Tindakan yang dapat dilakukan untuk mencegah terjadinya penularan salmonellosis yang berasal dari kotak pengangkutan DOC adalah dengan cara membakar kotak tersebut setelah DOC dibongkar di tempat tujuan dan

mengkampanyekan anjuran cuci tangan setelah menangani atau memegang hewan piara terutama DOC.

CDC melaporkan adanya tiga kejadian wabah salmonellosis pada anak-anak di Amerika Serikat yang terinfeksi dari anak ayam yang dibeli di toko peternakan

selama tahun 2006 (Bidol et al. 2007). Wabah tersebut menjelaskan bahwa

salmonellosis yang berkaitan dengan anak ayam dan anak unggas memerlukan penanganan yang serius, khususnya penanggulangan sumber penularan dari perusahaan pembibitan ayam. Kejadian tersebut terjadi dimungkinkan karena higienitas yang tidak terjaga setelah kontak langsung dengan anak ayam yang

diperjualbelikan secara bebas dan menjadi hewan piara atau mainan bagi konsumen khususnya anak-anak.

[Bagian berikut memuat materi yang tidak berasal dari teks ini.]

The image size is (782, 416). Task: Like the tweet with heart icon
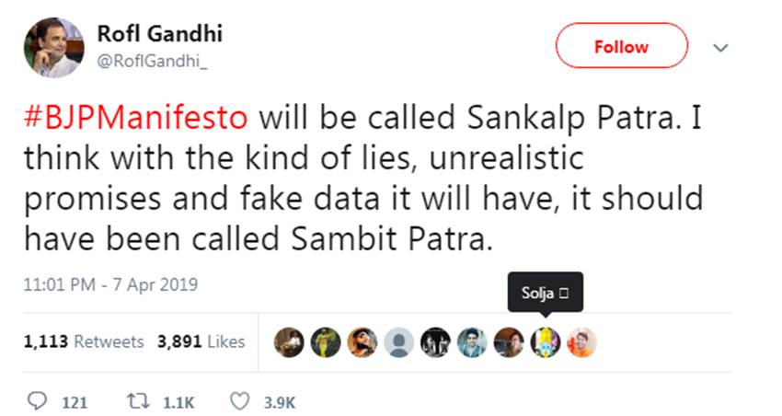[238, 402]

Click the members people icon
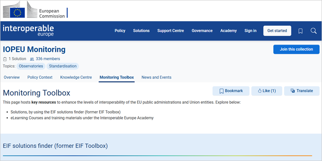point(32,59)
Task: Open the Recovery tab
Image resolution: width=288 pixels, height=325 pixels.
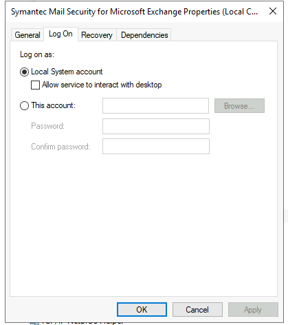Action: pyautogui.click(x=97, y=35)
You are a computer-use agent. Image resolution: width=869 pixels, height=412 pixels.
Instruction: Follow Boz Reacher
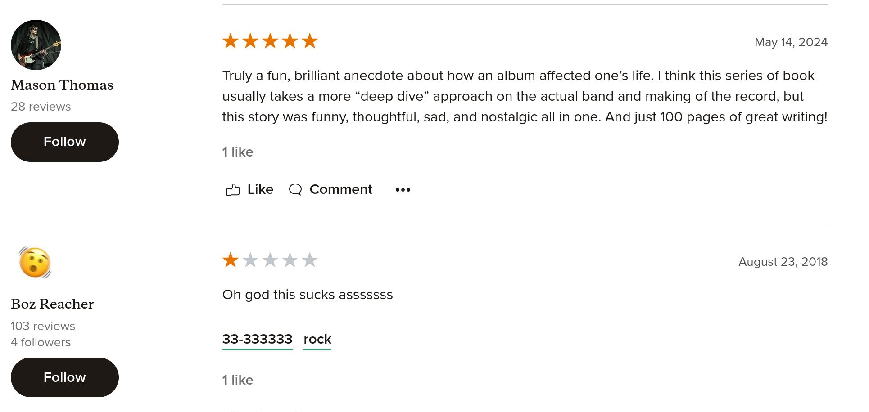pyautogui.click(x=64, y=377)
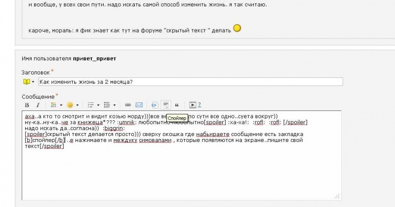Click the help link next to media icon
The width and height of the screenshot is (395, 207).
click(199, 105)
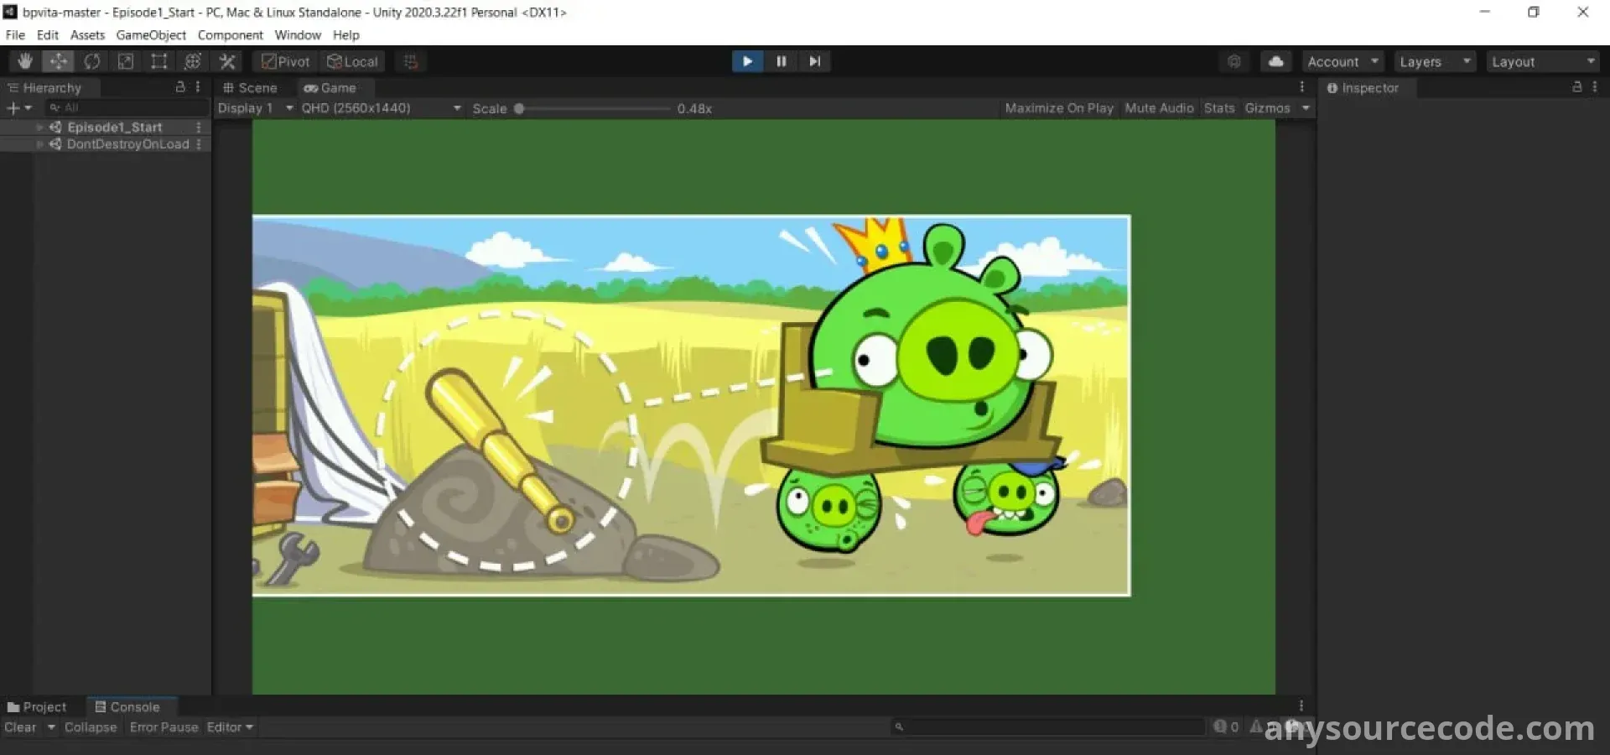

Pencegahan terhadap pentingnya menjaga higienitas diri dilakukan pada semua kelompok umur baik anak-anak maupun orang dewasa terutama bagi

mereka yang rentan terpapar oleh cemaran Salmonella spp.. Bagi petugas

karantina tindakan pencegahan seperti tersebut di atas harus dilakukan dan menjadi standar operasional prosedur dalam menangani hewan maupun produk hewan khususnya kotak pengangkutan DOC sebagai salah satu upaya untuk memutus mata rantai penularan salmonellosis dan demi terwujudnya tugas pokok dan fungsi karantina yaitu mencegah masuk dan tersebarnya hama dan penyakit hewan karantina baik dari luar negeri maupun antar pulau atau antar area di dalam wilayah Negara Republik Indonesia.